**ページ:**

>>>>>

調査や研究のみならず、人材の育成や事業・組織の改革支援など、さまざまな角度から日本企業の経営革新を支え続ける日本能率協会(JMA)。その活動の中核をなし、数多くのトップマネジメント、次世代リーダーの成長を導いているのが「JMAマネジメント・インスティチュート」(JMI)だ。そのプログラムは、巷間のビジネスパーソンを対象にした講座や研修とはひと味もふた味も違うという。何が一線級の経営層の心を捉え、効果に結びつけているのか。修了者の声も交えながら明らかにしたい。
 

不透明な時代。意識調査から見える経営層の焦燥感

日本能率協会の経営課題実態調査によると、日本企業にとっての「3年後の経営課題」は、「人材の強化」を筆頭に、「新事業の開発」「事業ポートフォリオの再構築」と続く。VUCA(不安定、不確実、複雑、あいまい)と呼ばれる先行き不透明な時代に、企業トップが抱く恐れや焦燥感が透けて見えるようだ。さらに根が深いのは、「管理職層の育成」「組織風土改革」「次世代経営層の発掘・育成」と、上記の経営課題解決に直結する組織・人事面の基礎に関わる課題も同時に抱えていることだ。

だが、こうした課題は昨日今日降って湧いたものではない。市場の変化が速く激しくなった現代、重要性が改めて意識されたにすぎない。バブル経済真っただ中の1990年以来30年もの間、「JMAマネジメント・インスティチュート」(JMI)を運営してきた日本能率協会は、それら重要なテーマに向き合い続けてきた。

今も目的は「新しい時代・未来を切り拓く経営者・幹部の育成」と変わらないが、プログラムは時代の要請に応えて見直し、これまで約4,500名にもおよぶリーダーがこれを学び、国内外で活躍している。
 

軸を磨き、確かな意思決定のできるリーダーを生み出す

日本能率協会で学んだリーダーたちは、なぜあまたある経営を学ぶプログラムではなく、JMIを選ぶのか。同協会理事で経営・人材革新センターのディレクターを務め、数々のプログラムを主導してきた曽根原幹人氏はこうJMIの特長を述べる。

<<<<<

**データ内容:**
>>>>>

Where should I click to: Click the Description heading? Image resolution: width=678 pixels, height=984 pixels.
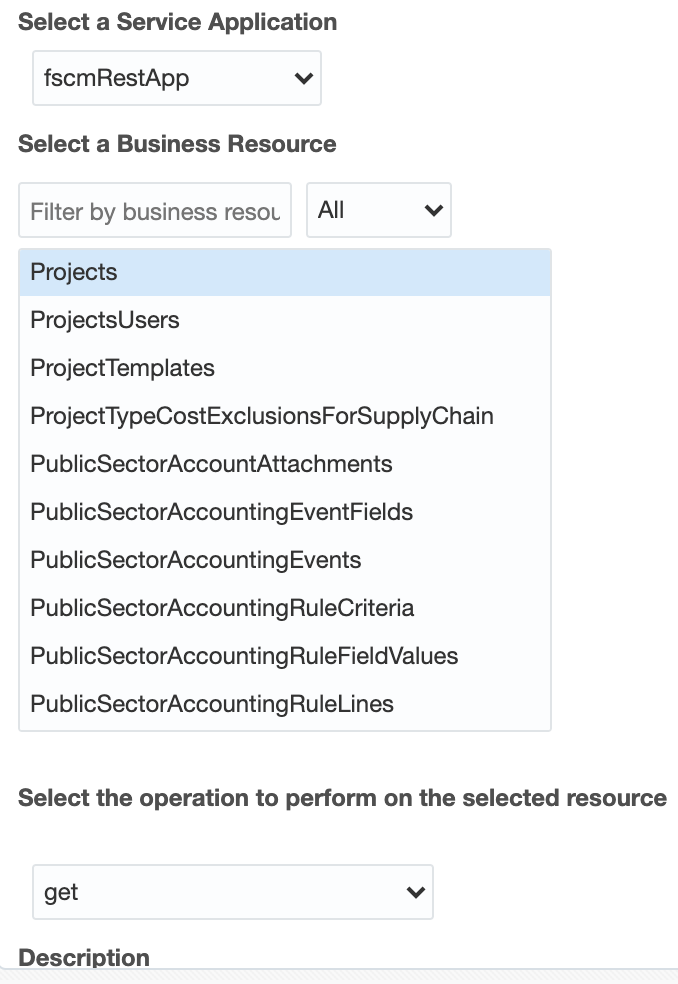(84, 957)
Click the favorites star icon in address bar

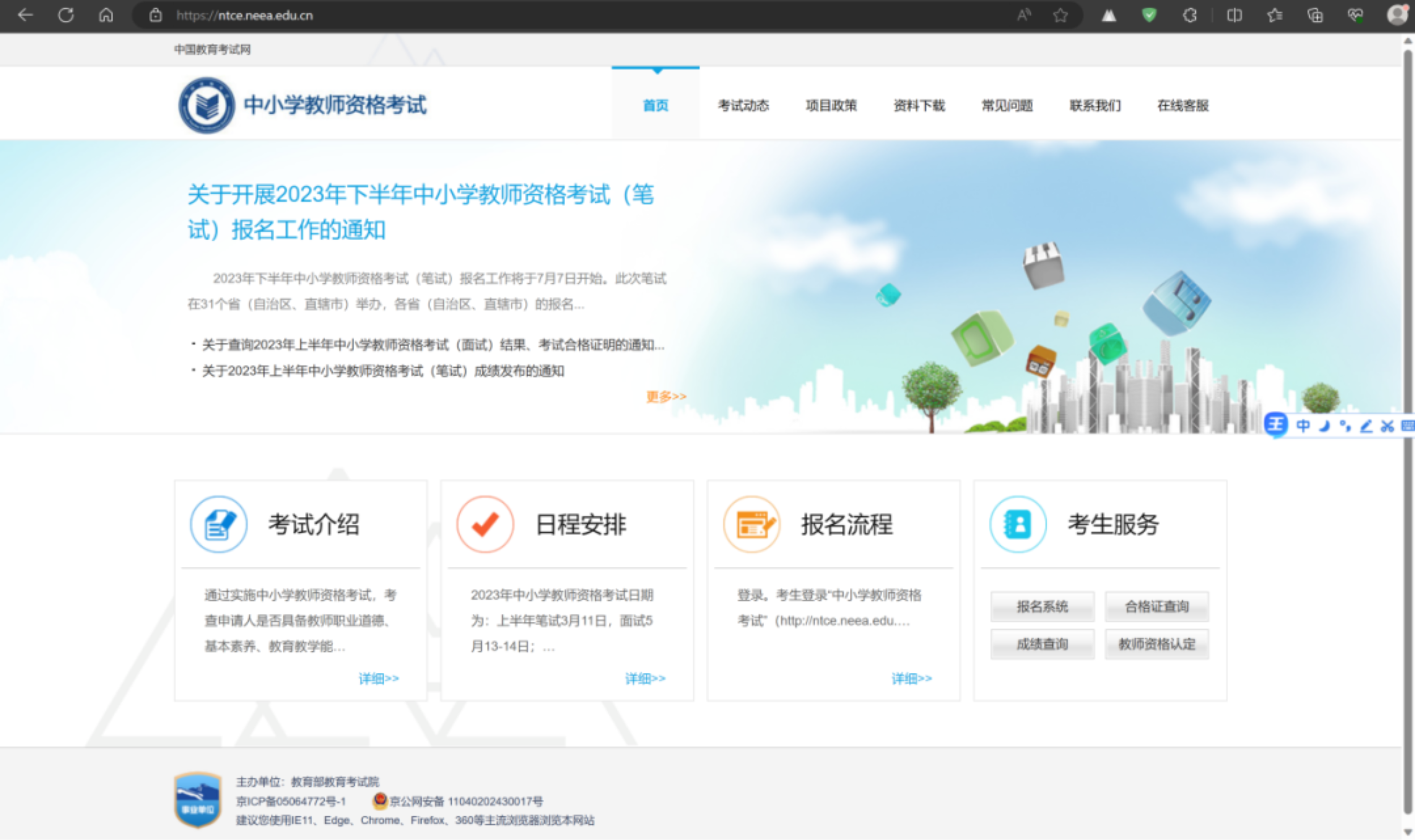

<<<<<

日本能率協会のJMIを紹介する記事を、最後の文に続けて書き進めてください。 上のデータは、記事とは別の出典から取ったものです。

**最終結果:**
一般社団法人日本能率協会 理事
経営・人材革新センター ディレクター 曽根原幹人 氏

「JMIには3つの特長があります。まず一つ目は、「考え方」を磨くという点です。日々重要な意思決定を迫られる経営幹部層には、パターンやコツなどといったものでは対処できない“考え方”や“軸”が欠かせません。これをJMIでは、「師生同学」、すなわち講師と参加者が質の高い知的交流を行いながら学び合います。二つ目は、心理学・研修メソッドなどに裏付けられた成長ステップが用意されているということです。参加者は、講師や他の参加者との交流や講義を経て、自身の思考のゆらぎと学びを体感します。そこから自身の成長につながる行動変容が実現するのです。そして三つ目は強固な人脈形成です。共に課題を持ちプログラムを修めた参加者はまさに同志であり、JMI修了後も交流のネットワークが持続します。業界業種が異なっても、互いの知見を交換しあい持続的な成長の源泉となります。JMIではそうしたつながりが続くよう、さまざまな施策でサポートします」
 

プログラムが修了した後も続く人脈

いずれも他には見られない本質的で実効力のある特長だが、事業成長の上で特に重要なファクターとなる人脈形成の点で気になるのが参加者の質だ。前述したようにこれまで30年間4,500名を数える参加者がJMIで学んでいるが、所属企業はそうそうたるものだ。オフィシャルページ(https://jma-mi.com/)には「修了者の声」として実際の社名が公開されているが、「日本たばこ産業」「小松製作所」「竹中工務店」「味の素」など、日本を代表する企業が並ぶ。こうした企業のリーダー層と切磋琢磨して学び合うことは、その後のビジネスにとって何物にも代えがたい経験となる。実際の修了者の声を見てもそれは明らかだ。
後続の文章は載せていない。